EXERCISE SET –
**a)** Reproduce word for word the part of the excerpt on alleged poor mechanical work starting at "[27] The Respondent" and ending at "and was loose.".
**b)** Put this sentence from the excerpt on alleged poor mechanical work into Spanish: "It is of considerable concern that an apprentice mechanic was left without supervision for such substantial periods of time."
**c)** Answer these from the excerpt on alleged poor mechanical work:
(i) Why wouldn't the 50cc bike start after one hour of use?
(ii) What share of the time did Mr Smith finally concede he was present in the Hobart store?
(iii) For which incident did the Applicant accept responsibility?

DOCUMENT EXCERPT –
===
Alleged poor mechanical work

[27] The Respondent made numerous claims, with specific examples, about the poor workmanship of the Applicant. The most detailed evidence on this was from Ms Griggs. She set out a number of examples of alleged poor workmanship of the Applicant. A summary of the evidence is as follows: A brake line on a 50cc bike was run onto the engine near the spark plug causing it to melt; A 125cc bike left the store without the speedo and the electric start working; A 125cc bike with a throttle that was “rolling forward”; and a 50cc bike that wouldn’t start after one hour of use as there was a kink in the fuel line. 33There was also an event where an axle on a motor bike was not done up properly and was loose.

[28] Mr Smith gave evidence that the Applicant did not have “natural ability.” That it took him a while to get a grip of mechanical issues but that “…he would get there”. His concern was that the Applicant did not “finish things off” properly and was not thorough. 34 In the hearing, Mr Smith said [the Applicant] was a good young bloke and he had the ability, however he was concerned about the lack of cleanliness in the workplace and that basic work was not being done properly. Mr Smith made no reference to the evidence about the specific examples of alleged poor performance detailed by Ms Griggs.

[29] The Applicant provided in his evidence responses on each of the claimed examples of poor performance mentioned above. Indeed he raised an additional example, not raised by the Respondent where a bike he assembled was returned with a handlebar problem which he claimed was a design fault. It is not necessary to detail the responses of the Applicant to the various claims. I considered the Applicants explanations were well articulated and reasonable explanations. He conceded that the loose axle incident did occur, in July of last year and that he was given a verbal warning about that incident at that time. 35 The Applicant was not challenged on his claim that he was fast tracking through his modules at TAFE and achieving scores of 100%.36 Having considered the evidence of the claimed poor performance against the responses from the Applicant I am not satisfied that the various claims of poor performance were soundly based, with the obvious exception of the loose axle incident for which the Applicant accepted responsibility.

[30] In any case, to the extent that the Applicant may have made some errors, it has to be considered against the significant backdrop of the low level of supervision provided to him despite him being a first year apprentice. The Respondent’s evidence is that the Applicant was often without a mechanic supervisor in the Hobart store, nor was there any other qualified mechanic working in the Hobart workshop. The Applicants’ supervisor was Mr Smith, who is a qualified motorcycle mechanic. Initially, Mr Smiths’ evidence was vague as to the amount of time he spent in the Hobart store but ultimately he conceded he was present in the Hobart store 20 to 25% of the time. 37 The Applicants’ evidence is that he was there even less time than that, “[o]nce a month if he was lucky”.38The rest of the time Mr Smith was at the Respondent’s other stores in Launceston or in Frankston in Victoria. Therefore the Applicant, despite his obvious inexperience given he was a first year apprentice, was frequently left alone to complete the work in the workshop, needing to rely primarily on phone contact with his supervisor when he needed advice. This is a significant concern for the most obvious of reasons. It is of considerable concern that an apprentice mechanic was left without supervision for such substantial periods of time. Indeed it raises significant questions about the Respondents’ compliance with the apprentice training contract.On this point, Mr Smith gave evidence that the “trainers” and the Applicants father had agreed to this arrangement.39 I am concerned if this is true. In my experience, apprenticeship training contracts require regular on the job supervision by a qualified or suitably experience person.
===
STORED DATA –
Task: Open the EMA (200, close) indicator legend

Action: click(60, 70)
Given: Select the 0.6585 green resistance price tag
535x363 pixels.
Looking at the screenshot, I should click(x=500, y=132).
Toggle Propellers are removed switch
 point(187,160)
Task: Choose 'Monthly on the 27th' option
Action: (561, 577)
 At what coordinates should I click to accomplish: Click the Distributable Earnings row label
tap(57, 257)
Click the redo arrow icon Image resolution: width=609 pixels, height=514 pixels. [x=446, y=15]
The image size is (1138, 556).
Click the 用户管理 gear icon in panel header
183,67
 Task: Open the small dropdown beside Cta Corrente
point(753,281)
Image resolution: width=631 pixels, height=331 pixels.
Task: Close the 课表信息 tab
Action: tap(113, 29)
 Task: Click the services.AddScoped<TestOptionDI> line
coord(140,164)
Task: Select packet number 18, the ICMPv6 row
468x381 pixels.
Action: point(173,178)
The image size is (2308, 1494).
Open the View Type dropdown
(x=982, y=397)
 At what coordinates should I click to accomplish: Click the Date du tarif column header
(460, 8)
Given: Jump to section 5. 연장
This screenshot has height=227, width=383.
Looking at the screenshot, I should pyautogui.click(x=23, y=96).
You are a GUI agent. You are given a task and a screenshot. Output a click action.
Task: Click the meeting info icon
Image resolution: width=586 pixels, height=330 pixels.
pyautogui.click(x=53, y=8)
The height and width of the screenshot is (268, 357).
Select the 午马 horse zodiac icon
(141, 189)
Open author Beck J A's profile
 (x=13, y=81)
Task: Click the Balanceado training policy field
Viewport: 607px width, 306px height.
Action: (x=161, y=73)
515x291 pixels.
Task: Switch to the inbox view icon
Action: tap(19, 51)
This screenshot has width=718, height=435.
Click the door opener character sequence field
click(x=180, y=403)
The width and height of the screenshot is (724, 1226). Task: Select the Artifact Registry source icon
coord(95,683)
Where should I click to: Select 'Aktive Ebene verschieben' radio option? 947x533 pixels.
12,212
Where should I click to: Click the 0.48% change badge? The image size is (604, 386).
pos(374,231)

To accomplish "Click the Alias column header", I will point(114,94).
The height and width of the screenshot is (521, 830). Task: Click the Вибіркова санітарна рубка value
===
EXPECTED ANSWERS –
**a)**
[27] The Respondent made numerous claims, with specific examples, about the poor workmanship of the Applicant. The most detailed evidence on this was from Ms Griggs. She set out a number of examples of alleged poor workmanship of the Applicant. A summary of the evidence is as follows: A brake line on a 50cc bike was run onto the engine near the spark plug causing it to melt; A 125cc bike left the store without the speedo and the electric start working; A 125cc bike with a throttle that was “rolling forward”; and a 50cc bike that wouldn’t start after one hour of use as there was a kink in the fuel line. 33There was also an event where an axle on a motor bike was not done up properly and was loose.

**b)** Es motivo de considerable preocupación que un aprendiz de mecánico haya quedado sin supervisión durante períodos de tiempo tan prolongados.

**c)**
(i) There was a kink in the fuel line.
(ii) 20 to 25% of the time.
(iii) The loose axle incident.